Building a business is always a good thing, but building a responsible business is an even higher ideal. However, the term can spin off a wide range of interpretations. What exactly is a responsible business? One useful definition is that it is a business that serves your country, your community, and your employees.
Serving Your Country
Your business serves your country by complying with its business laws and taxation.
Business Laws
While your business may not intend to flaunt the many laws enacted by government agencies, it might through ignorance. Government agencies don’t tell you what laws to follow; they expect a business to find out by inquiring with their public information offices.
There are not only federal laws, but also state, county, and local city or town laws. With a panoply of laws, it’s easy to fail to comply with a few here and there. For instance, if your business has many branch offices, it will be affected by many obscure laws enacted by local jurisdictions that your business may not be aware of.
The best way to avoid ignorance of the law is to actively work with business lawyers to make sure your business is complying with the laws affecting your type of business.
Taxation
Taxation, too, can be complicated. Besides working with accountants, your business will benefit from using applications like Asure Software that help keep accurate financial records and comply with payroll taxes. Software not only makes accounting easier, but it also ensures accuracy. Human error can be due to unavoidable events that disrupt the continuity of bookkeeping practices. Often these errors may go undetected for a long time. Errors can occur when people get hired, when people get fired and when departments become overwhelmed with a massive volume of work and tight deadlines.
A responsible business has to stay on top of income taxes, employment taxes, and state workers’ compensation insurance and unemployment insurance. In addition, a company may have to pay temporary disability insurance in California, Hawaii, New Jersey, New York, Rhode Island, and Puerto Rico.
Serving Your Community
Here are 3 ways to serve your community by taking corporate action on behalf of a cause.

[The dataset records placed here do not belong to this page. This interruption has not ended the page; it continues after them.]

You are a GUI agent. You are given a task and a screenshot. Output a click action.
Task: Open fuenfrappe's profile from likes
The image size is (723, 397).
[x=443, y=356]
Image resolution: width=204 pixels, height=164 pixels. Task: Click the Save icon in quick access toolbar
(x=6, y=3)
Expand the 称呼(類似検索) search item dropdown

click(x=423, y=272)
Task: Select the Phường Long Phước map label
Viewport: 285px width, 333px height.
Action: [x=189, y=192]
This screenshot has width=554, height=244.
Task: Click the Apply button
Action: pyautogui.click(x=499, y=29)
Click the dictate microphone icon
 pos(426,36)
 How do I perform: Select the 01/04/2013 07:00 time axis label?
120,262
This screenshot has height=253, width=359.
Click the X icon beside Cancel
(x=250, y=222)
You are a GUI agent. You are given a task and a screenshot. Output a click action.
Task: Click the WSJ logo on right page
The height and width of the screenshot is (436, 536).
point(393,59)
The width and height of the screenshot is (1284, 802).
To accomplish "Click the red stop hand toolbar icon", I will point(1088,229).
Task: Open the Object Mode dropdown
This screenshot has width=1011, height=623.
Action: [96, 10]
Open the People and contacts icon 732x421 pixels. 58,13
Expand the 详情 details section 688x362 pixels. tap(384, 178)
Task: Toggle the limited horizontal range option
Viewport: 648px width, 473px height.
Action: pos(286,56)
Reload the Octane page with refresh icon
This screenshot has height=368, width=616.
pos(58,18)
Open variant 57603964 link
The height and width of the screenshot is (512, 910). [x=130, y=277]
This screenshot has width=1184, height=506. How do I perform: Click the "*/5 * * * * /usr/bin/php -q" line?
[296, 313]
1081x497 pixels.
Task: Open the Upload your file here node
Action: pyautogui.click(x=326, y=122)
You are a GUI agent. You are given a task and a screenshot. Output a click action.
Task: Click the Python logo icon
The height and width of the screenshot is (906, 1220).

- Try a BOGO business model. BOGO stands for Buy-One-Give-One. When a product is sold, some of the money is considered revenue for the business while some of it supports a cause. TOMS Shoes is an example. TOMS buy millions of pairs of shoes for children in Africa and South America.
- Employee volunteerism. Employees are paid to take time-off to volunteer. They may either work on a company-sponsored plan or one of their own choosing.
- Raising consumer awareness. A company can package its products in a way that raises public awareness. Timberland, the well-known shoe company, raised public awareness about the environment by sharing this interest with their customers through the Timberland Nutritional Label. These labels are affixed to 3 million pairs of shoes sold each year. They inform buyers where the shoes were made and tell them about the amount of renewable energy invested in making the shoes.
Serving Your Employees
For a business to prosper, employees have to be engaged. Right now, employee engagement is at an all-time low. According to Gallup, the polling company, the lost productivity of actively disengaged employees costs the US economy upward of $450 BILLION annually.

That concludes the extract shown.